13 May 2026 [EU] – European Commission publishes draft Implementing Regulation on CBAM

The European Commission launched a consultation on a draft Implementing Regulation laying down rules for the application of the carbon border adjustment mechanism (CBAM Regulation 2023/956) [available here].

Under the CBAM Regulation, EU importers of in-scope goods must buy carbon certificates corresponding to the carbon price that would have been paid had the goods been produced in the EU.

The draft Implementing Regulation sets out rules for (i) the conversion of the carbon price paid in a third country into a corresponding reduction in the number of CBAM certificates to be surrendered, (ii) the evidence of payment of that carbon price, as well as (iii) the qualifications of the independent person and conditions to ascertain its independence and qualifications.

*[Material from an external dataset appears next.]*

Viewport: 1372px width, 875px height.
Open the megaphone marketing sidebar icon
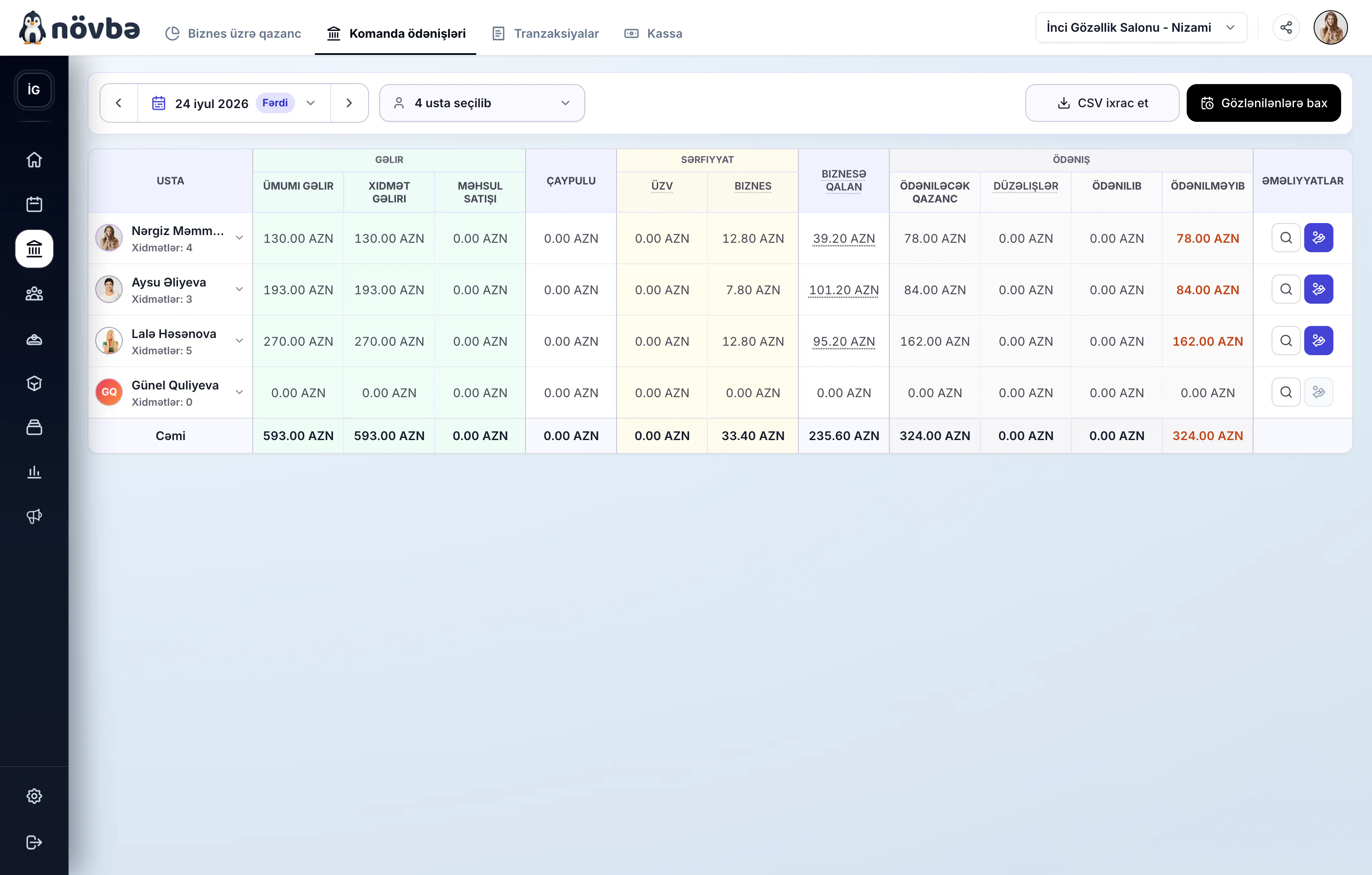tap(34, 516)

The consultation closes on 10 June 2026 and the Implementing Regulation will apply from 1 January 2026.


France

11 May 2026 [France] – French H2A publishes Opinion on Wave 2 sustainability assurance providers

The governing body of the French accounting profession (the Haute Autorité de l’Audit – H2A) published an Opinion [available here, in French only], concerning the obligations of sustainability assurance providers appointed by Wave 2 entities under the Corporate Sustainability Reporting Directive (CSRD).

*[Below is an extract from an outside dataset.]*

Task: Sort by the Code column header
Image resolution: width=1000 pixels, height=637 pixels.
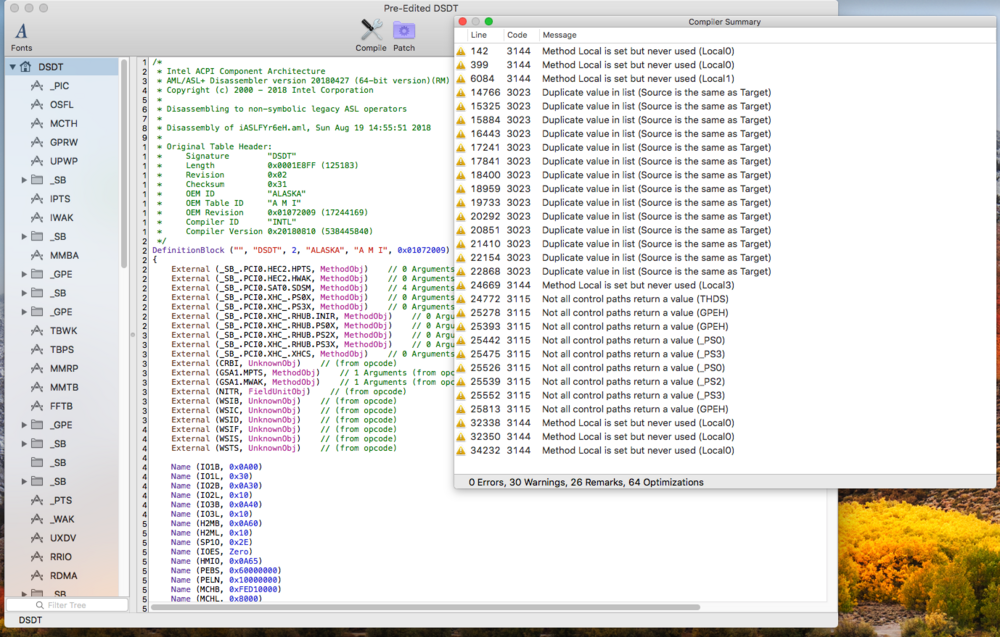Action: click(x=516, y=35)
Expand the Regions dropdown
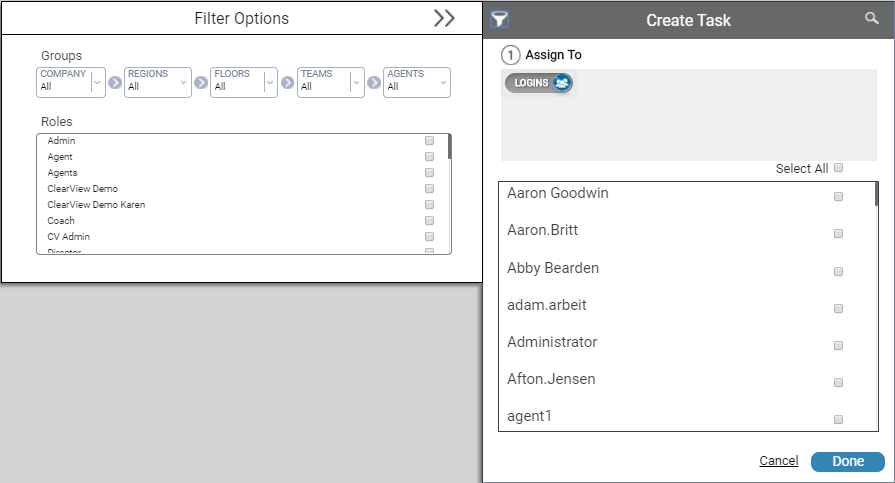Image resolution: width=895 pixels, height=483 pixels. click(184, 83)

The Opinion addresses the consequences of the postponement of mandatory sustainability reporting obligations introduced through the EU “Stop the Clock” Directive of 3 April 2025 and implemented in France through the DDADUE Law of 30 April 2025. The postponement suspended, for the 2025 and 2026 financial years, the obligation for Wave 2 entities to publish sustainability information. Before that suspension entered into force, a number of affected entities had already appointed statutory auditors or independent third-party organizations (OTIs) to verify their sustainability disclosures.

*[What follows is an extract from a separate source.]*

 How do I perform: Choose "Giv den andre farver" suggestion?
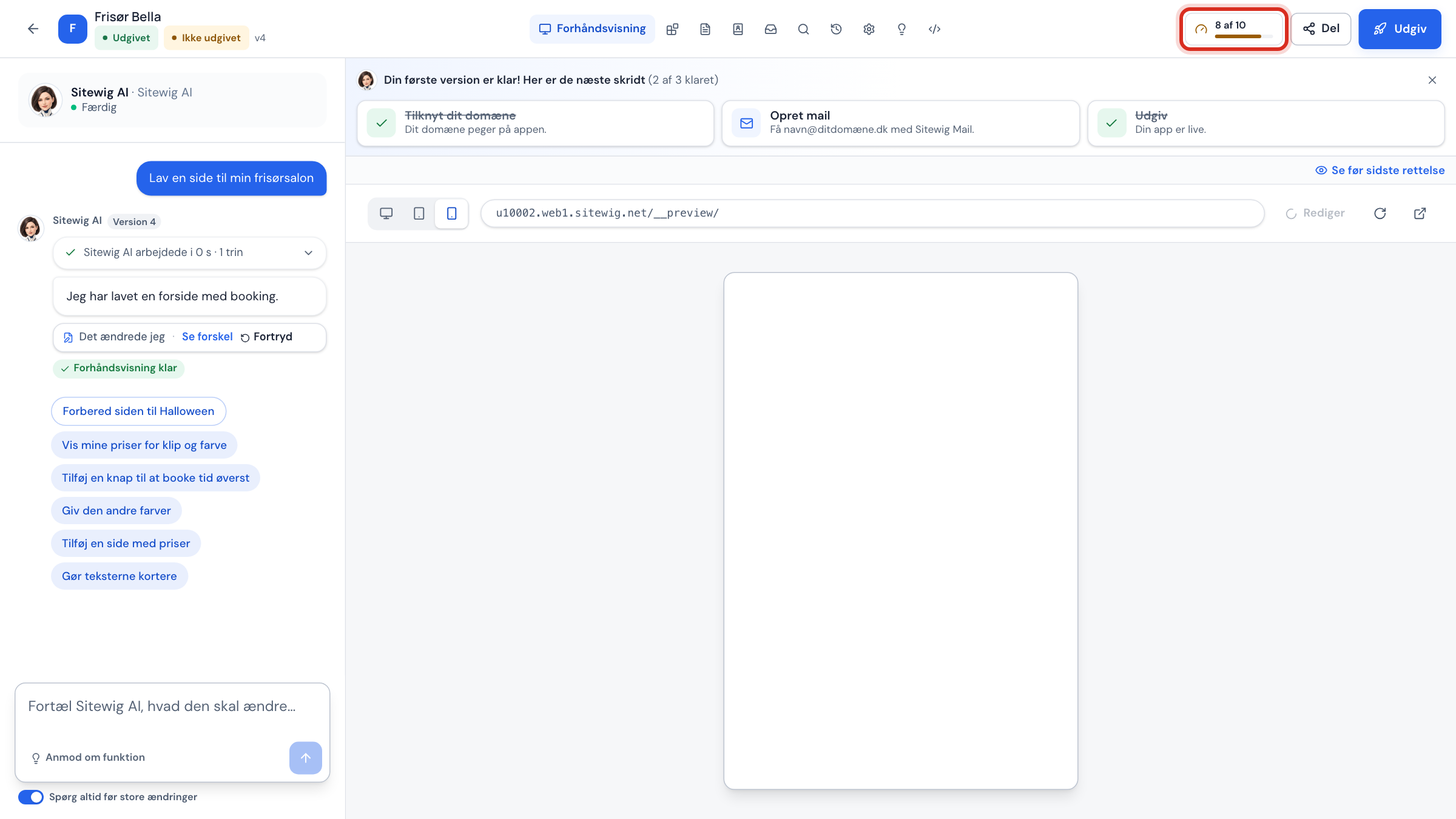click(116, 511)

H2A examined the relevant provisions of the French Commercial Code and concluded that the obligation of a statutory auditor to issue an opinion on an entity’s compliance with sustainability reporting requirements exists only where the entity is itself legally required to publish sustainability information. H2A applied the same reasoning to OTIs, notwithstanding differences in the drafting of the relevant statutory provisions.

Accordingly, and subject to the interpretation of the competent courts, H2A considers that where a Wave 2 entity is no longer legally required to publish sustainability information, the assurance provider appointed solely for that purpose is not required to perform assurance procedures, issue an opinion, or prepare a report. However, entities remain free to voluntarily comply with CSRD reporting obligations.